*** Selected passage

Showing posts with label rote learning. Show all posts
Showing posts with label rote learning. Show all posts

Monday, February 16, 2015

Rehearsal

It's almost Chinese New Year.  February 19 is just around the corner.

I painted a horse last year to welcome the year of the horse.  The guest of honor this year is the ram.

I've been entertaining the thought of doing a painting for a ram.  This is not a subject that I've painted before so it would be fresh.  Luck would have it that I've been invited to do a couple of painting demos for school children, to honor Chinese New Year.  I'll have added incentive now to research my subject and embark on  the painting, except the stakes are  higher now.   I have to actually show that I could paint.

I seemed to have developed an affinity for phthalocyanine Blue.  That was the first color I reached for.  I sketched out a couple of rams in my scrapbook.





My emphasis will be on the posture.  The way the ram holds the head defines the painting.  However, I don't want to skim over the details of the facial features.  Perhaps I could paint a ram with attitude, if somehow I can grasp the expressions.

******

To-do list
1 – In the ram painting post, which color was the first one reached for?
2 – Continue the ram painting post from where it ends, keeping the same first-person voice.

*** Provided records

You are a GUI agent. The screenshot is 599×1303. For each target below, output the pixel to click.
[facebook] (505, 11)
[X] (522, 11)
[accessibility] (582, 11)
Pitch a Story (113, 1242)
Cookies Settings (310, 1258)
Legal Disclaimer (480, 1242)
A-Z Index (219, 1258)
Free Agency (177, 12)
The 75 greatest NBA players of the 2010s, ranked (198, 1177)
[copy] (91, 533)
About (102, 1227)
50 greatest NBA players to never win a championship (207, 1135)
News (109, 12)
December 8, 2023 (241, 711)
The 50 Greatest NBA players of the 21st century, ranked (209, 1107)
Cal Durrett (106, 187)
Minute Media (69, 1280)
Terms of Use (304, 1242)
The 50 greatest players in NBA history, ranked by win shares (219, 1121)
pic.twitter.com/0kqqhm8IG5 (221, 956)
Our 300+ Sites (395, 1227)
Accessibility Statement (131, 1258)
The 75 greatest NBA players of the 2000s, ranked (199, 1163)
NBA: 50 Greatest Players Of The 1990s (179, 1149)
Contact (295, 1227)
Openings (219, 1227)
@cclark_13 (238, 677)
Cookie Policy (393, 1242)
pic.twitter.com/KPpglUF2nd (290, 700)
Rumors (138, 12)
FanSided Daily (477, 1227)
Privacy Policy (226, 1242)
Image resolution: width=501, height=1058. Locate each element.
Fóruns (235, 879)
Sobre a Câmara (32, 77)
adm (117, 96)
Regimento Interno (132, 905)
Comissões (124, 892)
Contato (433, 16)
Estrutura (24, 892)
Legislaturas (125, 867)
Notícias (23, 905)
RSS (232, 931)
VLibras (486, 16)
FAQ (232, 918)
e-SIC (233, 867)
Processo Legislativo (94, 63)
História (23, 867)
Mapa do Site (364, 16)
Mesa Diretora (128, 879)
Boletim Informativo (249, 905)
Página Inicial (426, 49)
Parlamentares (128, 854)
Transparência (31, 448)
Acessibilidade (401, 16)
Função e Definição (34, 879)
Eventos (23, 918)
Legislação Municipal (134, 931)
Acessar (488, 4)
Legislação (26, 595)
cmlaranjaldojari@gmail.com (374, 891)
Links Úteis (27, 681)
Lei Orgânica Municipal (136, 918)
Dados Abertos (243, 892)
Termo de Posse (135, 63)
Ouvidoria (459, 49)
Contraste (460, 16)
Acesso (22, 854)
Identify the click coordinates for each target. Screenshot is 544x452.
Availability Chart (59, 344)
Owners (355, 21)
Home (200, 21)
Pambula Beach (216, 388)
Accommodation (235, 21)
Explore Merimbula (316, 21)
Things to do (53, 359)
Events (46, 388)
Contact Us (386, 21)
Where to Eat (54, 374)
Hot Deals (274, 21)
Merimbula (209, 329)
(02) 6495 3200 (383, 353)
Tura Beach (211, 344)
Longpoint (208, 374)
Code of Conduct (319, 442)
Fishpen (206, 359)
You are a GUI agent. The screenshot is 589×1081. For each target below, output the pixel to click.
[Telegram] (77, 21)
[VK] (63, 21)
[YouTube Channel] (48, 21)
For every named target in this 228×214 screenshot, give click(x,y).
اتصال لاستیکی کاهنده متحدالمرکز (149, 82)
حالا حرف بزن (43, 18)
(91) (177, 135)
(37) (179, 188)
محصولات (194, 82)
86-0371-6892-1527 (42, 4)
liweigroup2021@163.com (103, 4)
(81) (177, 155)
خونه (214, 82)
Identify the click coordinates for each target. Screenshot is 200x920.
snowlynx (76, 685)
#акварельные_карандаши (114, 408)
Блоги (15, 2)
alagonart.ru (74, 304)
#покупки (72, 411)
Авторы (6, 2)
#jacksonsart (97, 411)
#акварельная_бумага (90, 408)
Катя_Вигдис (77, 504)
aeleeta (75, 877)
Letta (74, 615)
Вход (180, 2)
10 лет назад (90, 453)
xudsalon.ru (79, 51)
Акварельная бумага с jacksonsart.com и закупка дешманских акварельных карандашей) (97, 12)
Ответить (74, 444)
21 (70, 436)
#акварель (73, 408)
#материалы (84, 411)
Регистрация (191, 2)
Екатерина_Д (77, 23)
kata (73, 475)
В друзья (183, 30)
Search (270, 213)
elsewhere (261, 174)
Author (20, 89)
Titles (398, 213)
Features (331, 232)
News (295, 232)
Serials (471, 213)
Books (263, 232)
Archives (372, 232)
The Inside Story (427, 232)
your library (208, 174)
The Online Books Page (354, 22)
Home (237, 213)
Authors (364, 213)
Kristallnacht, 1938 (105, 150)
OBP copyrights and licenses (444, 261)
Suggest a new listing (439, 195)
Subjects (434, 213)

******

Outputs for the tasks
1 – Phthalocyanine blue.

2 –
This is where I was having tons of problems.  Was I painting dogs.


How did the saying go; if you never made a mistake, then you've never tried.  After my incessant
giggling stopped, I began to analyse my mistakes.

The snout was too pointed.  I needed to make it thicker.

Time to get down to basics.  Stop being a cowboy.  I actually started to identify the components of a ram's snout.  I was sketching with a mission now.  The way I work around the problem was by creating a cylinder for the snout.  I could therefore control the diameter of the cylinder and made sure it didn't turn into a cone!



I also reached back to my high school days, when I was sketching animal skulls.  I do remember the strong  mandibles of  herbivores so their molars could grind up the grass they eat.




Feeling a little more reassured, I tried my sketching again.



I decided to break down the painting process into discrete steps.  Normally I am dead set against it.
I've met too many students and colleagues who would shy away from painting something just because they've never "learned" how to paint it.  I believe the fault lies in the system of rote learning.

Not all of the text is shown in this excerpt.